─── Extracted data ───

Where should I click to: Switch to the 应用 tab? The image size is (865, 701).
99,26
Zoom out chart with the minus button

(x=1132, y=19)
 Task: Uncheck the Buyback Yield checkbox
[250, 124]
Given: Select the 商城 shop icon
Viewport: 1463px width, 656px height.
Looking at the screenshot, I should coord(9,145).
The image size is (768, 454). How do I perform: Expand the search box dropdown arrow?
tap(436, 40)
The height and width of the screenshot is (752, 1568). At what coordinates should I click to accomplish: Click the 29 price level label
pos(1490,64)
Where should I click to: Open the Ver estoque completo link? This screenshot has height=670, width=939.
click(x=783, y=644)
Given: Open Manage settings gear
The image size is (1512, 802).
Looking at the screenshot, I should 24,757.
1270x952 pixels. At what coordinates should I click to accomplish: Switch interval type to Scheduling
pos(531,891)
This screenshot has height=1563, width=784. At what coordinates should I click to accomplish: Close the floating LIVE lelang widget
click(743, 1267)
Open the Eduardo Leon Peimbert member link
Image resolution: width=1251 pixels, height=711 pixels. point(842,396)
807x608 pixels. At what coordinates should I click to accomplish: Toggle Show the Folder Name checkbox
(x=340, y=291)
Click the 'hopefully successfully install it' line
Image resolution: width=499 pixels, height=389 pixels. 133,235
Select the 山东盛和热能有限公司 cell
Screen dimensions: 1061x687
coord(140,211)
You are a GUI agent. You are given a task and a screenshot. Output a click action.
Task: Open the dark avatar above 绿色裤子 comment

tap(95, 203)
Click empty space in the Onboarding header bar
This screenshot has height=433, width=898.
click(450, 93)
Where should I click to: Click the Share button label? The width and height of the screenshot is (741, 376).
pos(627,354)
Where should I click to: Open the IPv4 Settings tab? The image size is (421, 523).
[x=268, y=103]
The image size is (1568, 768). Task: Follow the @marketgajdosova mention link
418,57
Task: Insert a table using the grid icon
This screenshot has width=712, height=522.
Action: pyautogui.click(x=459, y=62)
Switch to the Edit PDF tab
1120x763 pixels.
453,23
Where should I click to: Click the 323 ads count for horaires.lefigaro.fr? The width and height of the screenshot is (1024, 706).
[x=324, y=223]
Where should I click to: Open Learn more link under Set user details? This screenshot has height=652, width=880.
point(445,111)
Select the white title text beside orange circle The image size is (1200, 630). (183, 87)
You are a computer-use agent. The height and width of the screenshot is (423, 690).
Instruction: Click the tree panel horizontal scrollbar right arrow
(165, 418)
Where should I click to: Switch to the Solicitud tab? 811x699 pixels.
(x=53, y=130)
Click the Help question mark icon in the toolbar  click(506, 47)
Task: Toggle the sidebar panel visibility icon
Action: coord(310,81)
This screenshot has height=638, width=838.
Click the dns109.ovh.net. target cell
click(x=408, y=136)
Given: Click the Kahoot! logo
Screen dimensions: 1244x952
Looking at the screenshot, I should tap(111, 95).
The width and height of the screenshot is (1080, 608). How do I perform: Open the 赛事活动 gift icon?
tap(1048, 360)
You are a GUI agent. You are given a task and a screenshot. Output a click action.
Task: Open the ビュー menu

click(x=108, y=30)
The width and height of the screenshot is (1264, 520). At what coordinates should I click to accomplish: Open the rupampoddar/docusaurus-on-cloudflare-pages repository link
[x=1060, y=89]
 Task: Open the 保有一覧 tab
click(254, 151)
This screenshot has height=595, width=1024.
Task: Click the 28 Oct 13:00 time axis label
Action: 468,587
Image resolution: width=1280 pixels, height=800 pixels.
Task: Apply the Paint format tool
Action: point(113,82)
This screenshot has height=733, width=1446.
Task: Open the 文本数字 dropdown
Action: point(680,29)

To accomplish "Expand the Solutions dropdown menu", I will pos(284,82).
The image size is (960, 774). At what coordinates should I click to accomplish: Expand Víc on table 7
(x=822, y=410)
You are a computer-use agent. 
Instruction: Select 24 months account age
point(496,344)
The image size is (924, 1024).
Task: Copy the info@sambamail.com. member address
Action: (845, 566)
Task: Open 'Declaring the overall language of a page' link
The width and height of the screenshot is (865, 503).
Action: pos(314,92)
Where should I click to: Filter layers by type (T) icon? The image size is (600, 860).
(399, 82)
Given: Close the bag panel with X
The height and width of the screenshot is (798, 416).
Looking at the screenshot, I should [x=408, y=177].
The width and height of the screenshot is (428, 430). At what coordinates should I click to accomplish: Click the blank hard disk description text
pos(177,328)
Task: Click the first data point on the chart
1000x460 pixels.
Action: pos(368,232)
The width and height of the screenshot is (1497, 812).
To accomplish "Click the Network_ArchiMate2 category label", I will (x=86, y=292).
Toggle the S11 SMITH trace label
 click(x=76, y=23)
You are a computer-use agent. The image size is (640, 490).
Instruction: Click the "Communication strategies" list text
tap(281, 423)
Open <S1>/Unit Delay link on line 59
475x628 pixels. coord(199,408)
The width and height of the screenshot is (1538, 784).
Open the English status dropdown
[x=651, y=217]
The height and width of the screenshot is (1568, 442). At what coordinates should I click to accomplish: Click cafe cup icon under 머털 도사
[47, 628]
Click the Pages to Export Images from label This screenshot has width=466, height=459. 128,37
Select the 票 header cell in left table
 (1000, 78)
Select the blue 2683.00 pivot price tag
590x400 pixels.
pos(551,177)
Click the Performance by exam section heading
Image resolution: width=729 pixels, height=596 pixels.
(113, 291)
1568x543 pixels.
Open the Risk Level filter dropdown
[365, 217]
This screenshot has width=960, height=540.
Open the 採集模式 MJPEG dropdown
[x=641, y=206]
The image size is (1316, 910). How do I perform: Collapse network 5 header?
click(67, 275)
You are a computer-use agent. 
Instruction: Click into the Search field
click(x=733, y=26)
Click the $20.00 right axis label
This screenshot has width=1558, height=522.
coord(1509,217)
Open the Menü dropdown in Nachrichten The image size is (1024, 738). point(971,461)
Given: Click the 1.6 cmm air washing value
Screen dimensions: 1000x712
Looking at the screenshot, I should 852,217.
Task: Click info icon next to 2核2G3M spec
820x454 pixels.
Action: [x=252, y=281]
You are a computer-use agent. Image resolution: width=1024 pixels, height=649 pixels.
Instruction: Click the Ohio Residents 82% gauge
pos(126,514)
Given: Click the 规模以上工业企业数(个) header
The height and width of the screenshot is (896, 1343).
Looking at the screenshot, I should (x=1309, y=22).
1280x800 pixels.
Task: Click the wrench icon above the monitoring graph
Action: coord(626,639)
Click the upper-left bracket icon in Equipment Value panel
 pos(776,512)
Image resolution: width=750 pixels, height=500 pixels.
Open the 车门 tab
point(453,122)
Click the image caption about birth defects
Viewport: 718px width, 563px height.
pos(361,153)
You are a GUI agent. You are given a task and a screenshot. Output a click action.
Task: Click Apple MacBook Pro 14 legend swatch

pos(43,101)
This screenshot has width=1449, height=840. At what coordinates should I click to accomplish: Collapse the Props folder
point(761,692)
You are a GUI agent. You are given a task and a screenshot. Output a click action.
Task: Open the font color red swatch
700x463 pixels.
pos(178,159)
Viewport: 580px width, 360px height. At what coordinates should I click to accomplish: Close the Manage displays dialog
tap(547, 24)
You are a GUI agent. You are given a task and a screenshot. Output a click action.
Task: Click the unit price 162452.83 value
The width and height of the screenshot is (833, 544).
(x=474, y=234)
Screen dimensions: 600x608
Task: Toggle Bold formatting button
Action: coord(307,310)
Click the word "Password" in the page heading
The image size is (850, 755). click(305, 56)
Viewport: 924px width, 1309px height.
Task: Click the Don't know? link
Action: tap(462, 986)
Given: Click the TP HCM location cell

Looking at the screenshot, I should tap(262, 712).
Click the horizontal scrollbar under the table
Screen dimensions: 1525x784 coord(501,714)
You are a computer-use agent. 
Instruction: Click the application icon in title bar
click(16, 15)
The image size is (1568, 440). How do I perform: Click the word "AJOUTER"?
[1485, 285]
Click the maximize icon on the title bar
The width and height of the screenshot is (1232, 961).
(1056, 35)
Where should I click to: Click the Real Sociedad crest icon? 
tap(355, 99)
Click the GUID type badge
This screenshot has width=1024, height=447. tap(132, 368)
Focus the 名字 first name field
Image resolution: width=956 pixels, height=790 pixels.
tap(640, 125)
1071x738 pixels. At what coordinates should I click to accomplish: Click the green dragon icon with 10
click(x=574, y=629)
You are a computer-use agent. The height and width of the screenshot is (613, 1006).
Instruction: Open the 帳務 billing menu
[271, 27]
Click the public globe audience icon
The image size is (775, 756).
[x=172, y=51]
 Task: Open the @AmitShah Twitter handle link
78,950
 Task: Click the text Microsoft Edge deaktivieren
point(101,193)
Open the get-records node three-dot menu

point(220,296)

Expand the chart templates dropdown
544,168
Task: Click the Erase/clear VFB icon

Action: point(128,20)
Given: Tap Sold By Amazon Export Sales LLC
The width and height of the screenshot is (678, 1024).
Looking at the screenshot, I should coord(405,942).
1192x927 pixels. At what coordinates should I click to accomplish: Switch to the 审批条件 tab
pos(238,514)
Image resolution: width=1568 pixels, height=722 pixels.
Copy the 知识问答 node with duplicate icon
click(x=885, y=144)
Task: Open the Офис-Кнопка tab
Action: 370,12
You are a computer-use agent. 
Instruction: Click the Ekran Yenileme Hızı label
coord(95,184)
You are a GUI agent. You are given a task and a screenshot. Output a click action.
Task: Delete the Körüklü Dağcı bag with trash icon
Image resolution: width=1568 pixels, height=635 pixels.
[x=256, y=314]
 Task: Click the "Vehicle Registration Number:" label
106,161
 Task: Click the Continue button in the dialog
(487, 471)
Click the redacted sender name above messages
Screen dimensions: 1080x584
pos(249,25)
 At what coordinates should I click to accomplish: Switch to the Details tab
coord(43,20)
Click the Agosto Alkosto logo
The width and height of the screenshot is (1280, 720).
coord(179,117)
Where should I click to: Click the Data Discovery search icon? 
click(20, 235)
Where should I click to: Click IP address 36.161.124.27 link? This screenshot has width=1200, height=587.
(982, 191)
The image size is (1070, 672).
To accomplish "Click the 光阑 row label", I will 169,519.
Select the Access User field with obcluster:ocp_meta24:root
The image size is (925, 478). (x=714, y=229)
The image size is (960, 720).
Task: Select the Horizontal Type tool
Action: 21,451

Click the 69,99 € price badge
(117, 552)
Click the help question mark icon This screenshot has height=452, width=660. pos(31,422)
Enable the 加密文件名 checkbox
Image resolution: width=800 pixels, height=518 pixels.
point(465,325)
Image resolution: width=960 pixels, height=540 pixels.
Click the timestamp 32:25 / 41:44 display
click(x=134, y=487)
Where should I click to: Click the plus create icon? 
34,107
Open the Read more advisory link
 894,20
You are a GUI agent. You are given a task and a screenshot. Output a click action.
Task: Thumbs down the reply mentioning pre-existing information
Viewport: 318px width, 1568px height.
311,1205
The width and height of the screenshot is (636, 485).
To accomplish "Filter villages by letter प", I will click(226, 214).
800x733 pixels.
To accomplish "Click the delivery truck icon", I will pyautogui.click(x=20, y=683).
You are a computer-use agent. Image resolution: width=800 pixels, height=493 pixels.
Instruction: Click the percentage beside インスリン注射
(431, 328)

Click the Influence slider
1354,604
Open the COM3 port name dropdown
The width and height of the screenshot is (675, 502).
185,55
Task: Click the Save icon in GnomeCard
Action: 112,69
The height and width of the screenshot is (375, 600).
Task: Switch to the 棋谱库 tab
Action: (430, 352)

───

- [Exercise goal] Using the entries above, copy out all lines that contain the string "Export".

- [Output of the task]
Click the Pages to Export Images from label This screenshot has width=466, height=459. 128,37
Given: Tap Sold By Amazon Export Sales LLC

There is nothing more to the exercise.